Much of this debt buying produced no meaningfully productive investment in infrastructure or public services, having gone primarily to cover systemic inefficiencies already evident in the state programs. The result, in addition to unprecedented bubbles in property and financial markets, is low productivity growth and anemic private investment. (See chart 2.) As recently warned by the Bank for International Settlements, the global debt pile has reached 325 percent of the world’s GDP, just as the labor and total factor productivity growth measures collapsed.
The only two ways in which these financial and monetary excesses can be unwound involves pain.
The first path – currently favored by the status quo policy elites – is through another transfer of funds from the general population to the financial institutions that are holding the assets caught in the QE net. These transfers will likely start with tax increases, but will inevitably morph into another financial crisis and internal devaluation (inflation and currencies devaluations, coupled with a deep recession).

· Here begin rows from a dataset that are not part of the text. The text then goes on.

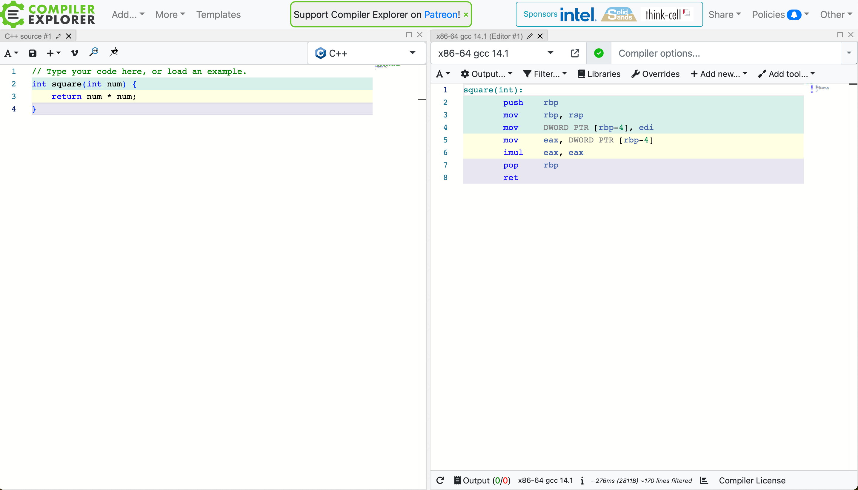Click the green compilation status checkmark
Image resolution: width=858 pixels, height=490 pixels.
(x=599, y=53)
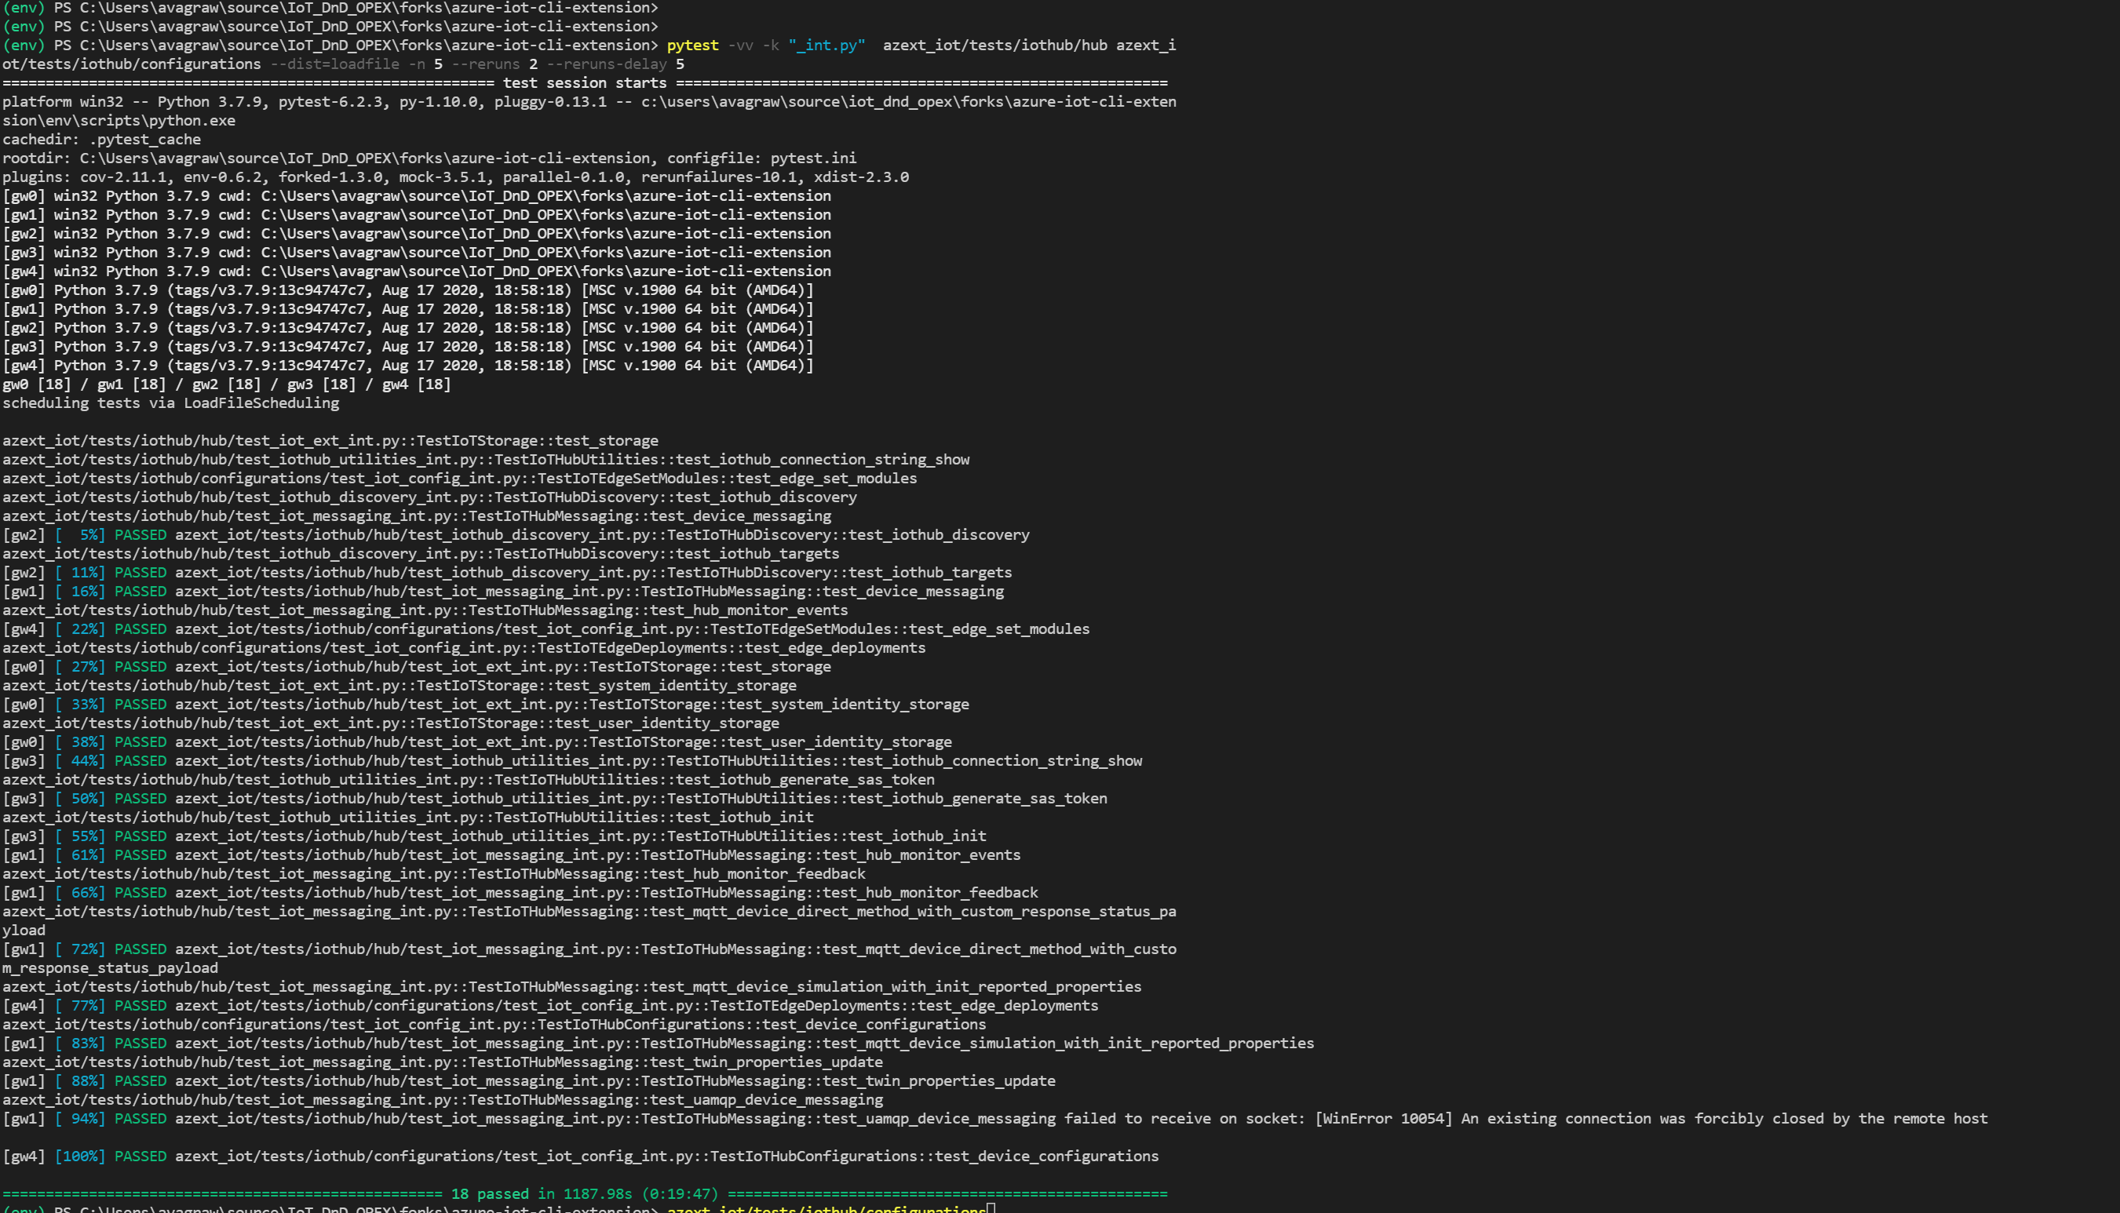Click the "scheduling tests via LoadFileScheduling" line
This screenshot has width=2120, height=1213.
[171, 403]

The alternative is also painful, but offers at least a ray of hope in the end: put a stop to debt accumulation through fiscal and tax reforms, reducing both government spending across the board (and, yes, in the U.S. case this involves cutting back on the coercive institutions and military, among other things) and flattening out personal income tax rates (to achieve tax savings in middle and upper-middle class cohorts, and to increase effective tax rates – via closure of loopholes – for highest earners). As a part of spending reforms, public investment and state pensions provisions should be shifted to private sector providers, while existent public sector pension funds should be forced to raise their members contributions to solvency-consistent levels.
Beyond this, we need serious rethink of the monetary policy institutions going forward. Historically, taxpayers and middle class and professionals have paid for both, the bailouts of the insolvent financial institutions and for the creation of conditions that lead to this insolvency. In other words, the real economy has consistently been charged with paying for utopian, unrealistic and state-subsidizing pricing of risks by the Central Banks. In the future, this pattern of the rounds upon rounds of financial repression policies must be broken.
Whether we like it or not, since the beginning of the Clinton economic bubble in the mid-1990s, the West has lived in a series of carry trade games that transferred real economic resources from the economy to the state. Today, we are broke. If we do not change our course, the next financial crisis will take out our insurers and pensions providers, and with them, the last remaining lifeline to future financial security.